Methods:We analyzed transcriptomic data from patients with HCC. Hepatocyte-specific KCTD17 deficient mice were treated with diethylnitrosamine (DEN) to assess its effect on HCC progression. Additionally, we tested KCTD17-directed antisense oligonucleotides for their therapeutic potential in vivo.

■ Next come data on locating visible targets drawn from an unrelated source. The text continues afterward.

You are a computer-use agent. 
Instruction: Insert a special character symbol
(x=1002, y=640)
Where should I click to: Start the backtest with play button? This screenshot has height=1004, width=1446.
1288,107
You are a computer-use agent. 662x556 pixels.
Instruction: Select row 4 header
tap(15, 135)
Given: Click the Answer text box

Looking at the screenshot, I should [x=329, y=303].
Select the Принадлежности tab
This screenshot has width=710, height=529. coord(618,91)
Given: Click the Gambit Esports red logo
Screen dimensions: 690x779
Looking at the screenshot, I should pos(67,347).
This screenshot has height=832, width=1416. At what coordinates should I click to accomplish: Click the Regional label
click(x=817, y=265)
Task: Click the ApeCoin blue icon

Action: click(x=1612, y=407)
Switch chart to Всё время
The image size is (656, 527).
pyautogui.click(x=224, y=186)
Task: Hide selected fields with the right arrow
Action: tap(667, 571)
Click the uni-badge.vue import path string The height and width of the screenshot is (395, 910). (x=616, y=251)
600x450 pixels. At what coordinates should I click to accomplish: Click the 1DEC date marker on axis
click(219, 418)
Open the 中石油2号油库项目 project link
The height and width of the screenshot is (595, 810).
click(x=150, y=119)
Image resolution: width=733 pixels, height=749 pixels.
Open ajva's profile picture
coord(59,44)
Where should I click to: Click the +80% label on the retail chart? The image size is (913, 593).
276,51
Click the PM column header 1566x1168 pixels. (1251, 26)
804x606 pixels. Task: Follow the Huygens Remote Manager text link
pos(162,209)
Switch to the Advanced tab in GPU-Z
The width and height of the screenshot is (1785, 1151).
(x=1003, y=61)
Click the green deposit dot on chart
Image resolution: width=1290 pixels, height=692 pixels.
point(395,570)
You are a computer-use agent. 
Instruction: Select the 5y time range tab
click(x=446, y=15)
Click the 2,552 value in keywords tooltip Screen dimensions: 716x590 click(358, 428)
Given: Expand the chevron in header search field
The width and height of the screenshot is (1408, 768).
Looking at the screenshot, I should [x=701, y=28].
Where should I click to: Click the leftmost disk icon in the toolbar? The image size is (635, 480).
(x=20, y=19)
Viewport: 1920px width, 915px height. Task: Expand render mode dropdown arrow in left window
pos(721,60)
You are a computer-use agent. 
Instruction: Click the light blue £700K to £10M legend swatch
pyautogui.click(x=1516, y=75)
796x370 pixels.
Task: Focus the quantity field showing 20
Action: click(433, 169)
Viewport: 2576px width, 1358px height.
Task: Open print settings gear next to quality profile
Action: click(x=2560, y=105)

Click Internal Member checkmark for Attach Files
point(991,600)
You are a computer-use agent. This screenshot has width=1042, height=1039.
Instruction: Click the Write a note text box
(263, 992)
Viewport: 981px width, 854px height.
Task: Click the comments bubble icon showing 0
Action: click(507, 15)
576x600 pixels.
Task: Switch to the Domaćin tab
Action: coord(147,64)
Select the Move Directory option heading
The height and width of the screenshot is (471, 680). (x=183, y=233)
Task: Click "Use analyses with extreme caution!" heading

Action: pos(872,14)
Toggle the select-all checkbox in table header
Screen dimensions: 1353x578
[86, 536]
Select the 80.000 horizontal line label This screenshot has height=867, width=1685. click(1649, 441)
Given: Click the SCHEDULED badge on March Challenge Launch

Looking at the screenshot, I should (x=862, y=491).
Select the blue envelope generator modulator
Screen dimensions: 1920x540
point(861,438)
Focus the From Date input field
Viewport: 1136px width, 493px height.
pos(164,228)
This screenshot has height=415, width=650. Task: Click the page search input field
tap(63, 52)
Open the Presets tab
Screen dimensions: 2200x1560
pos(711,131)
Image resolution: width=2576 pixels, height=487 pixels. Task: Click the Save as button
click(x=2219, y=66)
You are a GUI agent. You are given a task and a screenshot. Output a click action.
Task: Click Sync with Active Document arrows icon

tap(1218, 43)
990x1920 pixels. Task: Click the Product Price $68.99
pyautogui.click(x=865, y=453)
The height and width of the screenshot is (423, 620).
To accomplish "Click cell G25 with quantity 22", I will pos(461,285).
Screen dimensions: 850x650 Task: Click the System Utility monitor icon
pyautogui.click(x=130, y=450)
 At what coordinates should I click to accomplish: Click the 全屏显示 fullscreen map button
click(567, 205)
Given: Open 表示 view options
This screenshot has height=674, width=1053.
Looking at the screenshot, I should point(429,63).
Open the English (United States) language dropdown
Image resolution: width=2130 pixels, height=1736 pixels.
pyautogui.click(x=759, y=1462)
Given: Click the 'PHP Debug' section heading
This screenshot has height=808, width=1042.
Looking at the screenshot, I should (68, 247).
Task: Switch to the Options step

Results:Our investigation revealed the upregulation of KCTD17 expression in both tumors from patients with HCC and mouse models of HCC, in comparison to non-tumor controls. We identified the leucine zipper-like transcriptional regulator 1 (Lztr1) protein, a previously identified Ras destabilizer, as a substrate for KCTD17-Cul3 complex. KCTD17-mediated Lztr1 degradation led to Ras stabilization, resulting in increased proliferation, migration, and wound healing in liver cancer cells. Hepatocyte-specific KCTD17 deficient mice or liver cancer xenograft models were less susceptible to carcinogenesis or tumor growth. Similarly, treatment with KCTD17-directed antisense oligonucleotides (ASO) in a mouse model of HCC markedly lowered tumor volume as well as Ras protein levels, compared to those in control ASO-treated mice.
Conclusions:KCTD17 induces the stabilization of Ras and downstream signaling pathways and HCC progression and may represent a novel therapeutic target for HCC.